### Extrait du document
____________
George Orwell, « Réflexions sur la guerre d’Espagne », 1943

C’est une des scènes les plus éprouvantes de 1984, le chef-d’œuvre de George Orwell (publié en 1949). Nous y assistons à la torture ignoble et à la « rééducation » mentale de Winston, le réfractaire au règne de Big Brother, par O’Brien, le tortionnaire impitoyable des « criminels par la pensée ». À force de sévices de plus en plus violents, le bourreau obtient de sa victime qu’il décompte « Cinq ! Cinq ! Cinq ! » à la vue des quatre doigts étendus de sa main gauche levée, le pouce étant caché.

Nul besoin, aujourd’hui, d’être un « criminel de la pensée » pour constater que l’avertissement (1943) et la fable (1949) d’Orwell se sont réalisés : nous sommes entrés, sans y résister, dans une ère dite de « post-vérité », c’est-à-dire, plus simplement, de mensonge généralisé. Le phénomène, dont certains doutent encore (comme du changement climatique aussi), est d’ailleurs dénoncé, mais dans le désert, par les meilleurs esprits, à la suite d’Orwell ou d’Arendt[1].

Comment, par exemple, ne pas rappeler la lucide alerte de la philosophe Myriam Revault d’Allonnes, un an seulement après la première élection d’Emmanuel Macron, quand, en conclusion de l’introduction à son essai La Faiblesse du vrai, elle écrivait limpidement : « Si le monde imaginé par Orwell dans 1984 a aujourd’hui de si fortes résonnances, ce n’est pas tant parce qu’il dessine les traits inhumains d’un système totalitaire achevé. C’est avant tout parce qu’il figure un monde où l’idée de vérité aurait totalement disparu et où la seule liberté dont dispose celui qui voudrait résister est de pouvoir consigner dans son journal intime que ‘‘deux et deux font quatre’’. »

Car, oui, avec Macron & Cie, nous vivons bien dans un monde où l’idée de vérité a totalement disparu ! Les deux derniers mois ont été, de ce point de vue, un moment… de vérité !
____________
### Matériel recueilli
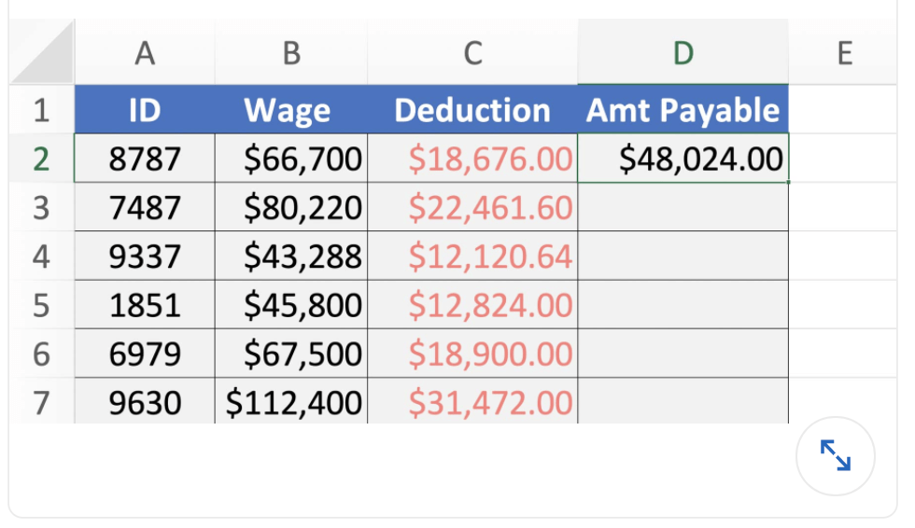Select row 5 header

pos(41,305)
____________
### Consignes de travail
- 1) Recopiez mot pour mot le passage du texte sur Orwell et la post-vérité compris entre «C’est une des» et «pouce étant caché.», inclus.
- 2) D'après le texte sur Orwell et la post-vérité, quel est le titre de l'essai de Myriam Revault d'Allonnes ?
- 3) Rédigez la suite du texte sur Orwell et la post-vérité, à partir de sa dernière phrase.

### Résultats de l'exercice
- 1)
C’est une des scènes les plus éprouvantes de 1984, le chef-d’œuvre de George Orwell (publié en 1949). Nous y assistons à la torture ignoble et à la « rééducation » mentale de Winston, le réfractaire au règne de Big Brother, par O’Brien, le tortionnaire impitoyable des « criminels par la pensée ». À force de sévices de plus en plus violents, le bourreau obtient de sa victime qu’il décompte « Cinq ! Cinq ! Cinq ! » à la vue des quatre doigts étendus de sa main gauche levée, le pouce étant caché.

- 2) La Faiblesse du vrai.

- 3)
Il faudrait des dizaines de pages, pour relever tous les mensonges proférés par l’attelage Macron-Borne-Dussopt depuis la présentation de la réforme des retraites. En voici cependant quelques-uns, parmi les plus grossiers. Dès le 10 janvier, la première ministre Élisabeth Borne a insisté sur le fait que la réforme voulue par Emmanuel Macron était porteuse de « justice » et de « progrès social ». Le ministre du travail Olivier Dussopt a même été jusqu’à affirmer, le 4 mars, en une du Parisien, « c’est une réforme de gauche », après avoir martelé, pendant des semaines, qu’elle ne ferait « pas de perdant ». Pour rectifier ces menteries systématiques (sur les carrières longues, l’égalité hommes-femmes, la pension minimale de 1 200 euros, la « faillite » du régime des retraites, le « problème démographique »…), je vous encourage à lire l’article de fond « Les cinq mensonges du gouvernement sur les retraites » publié dès le 15 février par Mediapart (en accès libre)[2].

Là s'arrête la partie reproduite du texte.